Brisantes OGH-Urteil

Eltern streiten um Corona-Impfung: Wer gewinnt?

Kärnten
21.06.2022 05:59

Eine Kärntnerin will ihren elfjährigen Sohn gegen Corona impfen lassen, der Vater ist aber dagegen. Also musste die Justiz entscheiden: Und die befindet, dass das Covid-Jaukerl mit einem zugelassenen Impfstoff keine Kindeswohlgefährdung ist. Daher hat sich die Mutter durchgesetzt!

Die Sache startete bereits im Vorjahr am Bezirksgericht Villach, als sich zwei obsorgeberechtigte Eltern nicht einigen konnten, ob der gemeinsame Sohn gegen Corona geimpft werden sollte oder nicht. Die Mutter hatte sich dafür entschieden, der Vater protestierte und schöpfte alle Rechtsmittel aus - ohne Erfolg. Denn auch die Höchstrichter gehen in ihrem jüngsten Urteil davon aus, dass in Österreich die Impfstoffe für Kinder ab fünf Jahren zugelassen sind und  es sich damit um keine Off-label-Nutzung eines Arzneimittels handle.

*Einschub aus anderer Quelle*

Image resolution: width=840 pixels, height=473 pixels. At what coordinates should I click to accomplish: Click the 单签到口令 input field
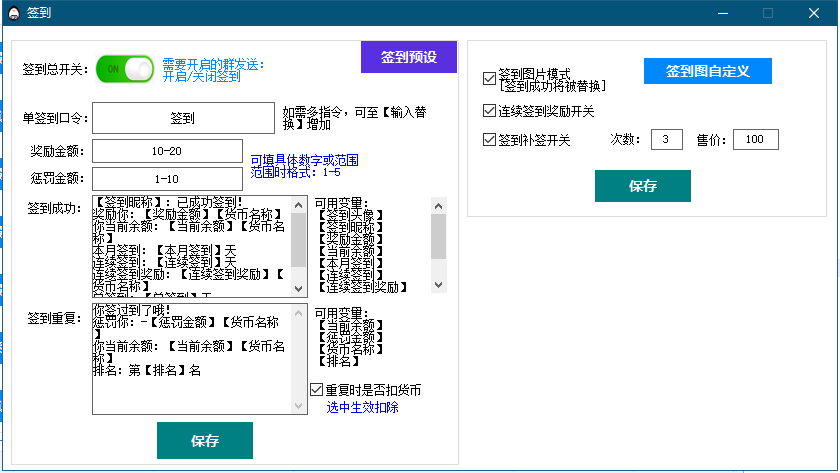pos(182,118)
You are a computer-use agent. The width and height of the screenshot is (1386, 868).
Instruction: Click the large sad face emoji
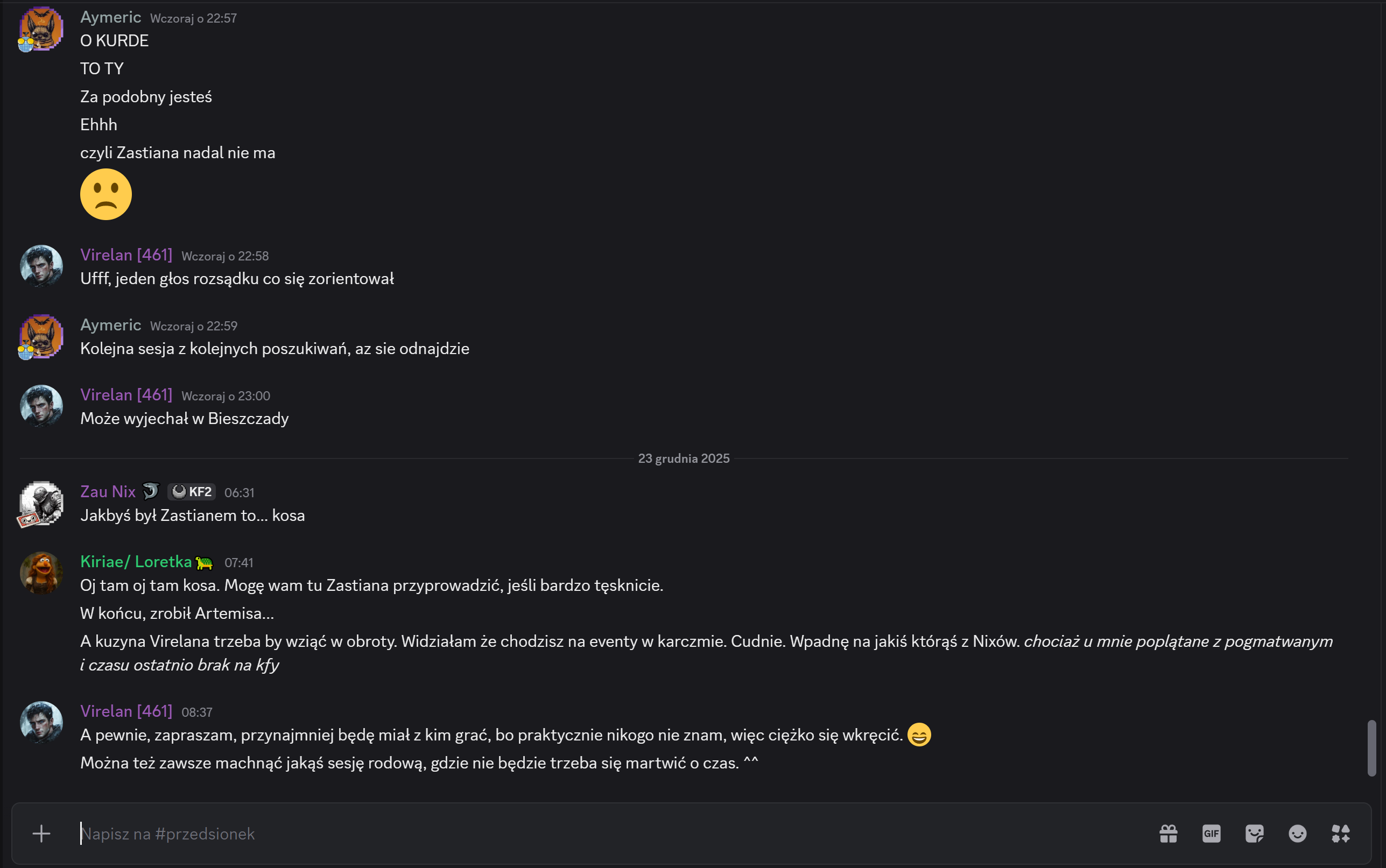point(106,194)
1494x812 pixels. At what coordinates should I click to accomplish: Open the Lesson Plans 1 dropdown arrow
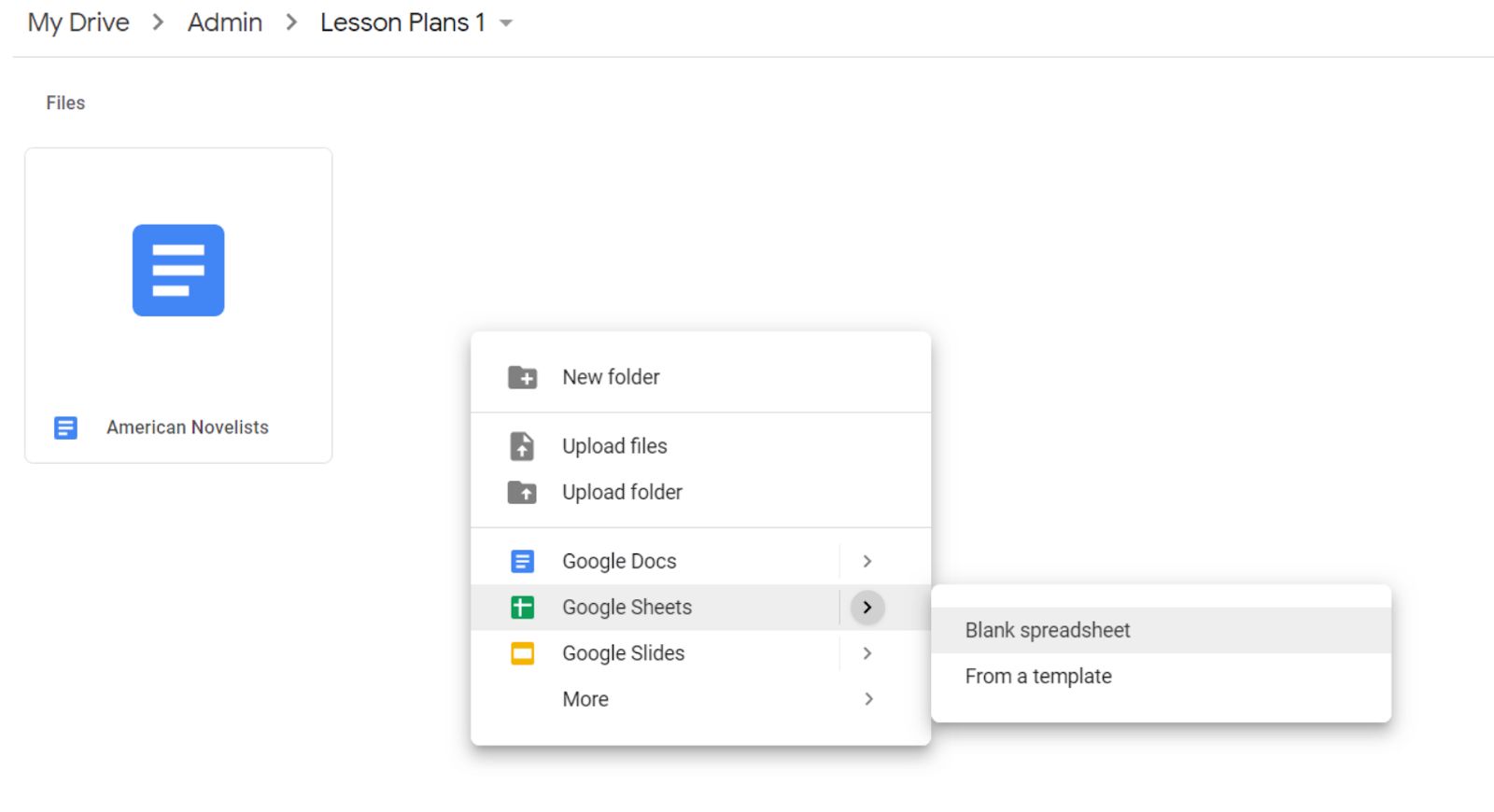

Eine Immunisierung würde also kein Kindeswohl gefährden, wie es vom Vater behauptet wurde. Der Mutter könne damit auch die „strittige Rechtshandlung“, also die Impfung, nicht verboten werden; die Covid-Spritze kann also auch gegen den Willen eines Elternteils verabreicht werden.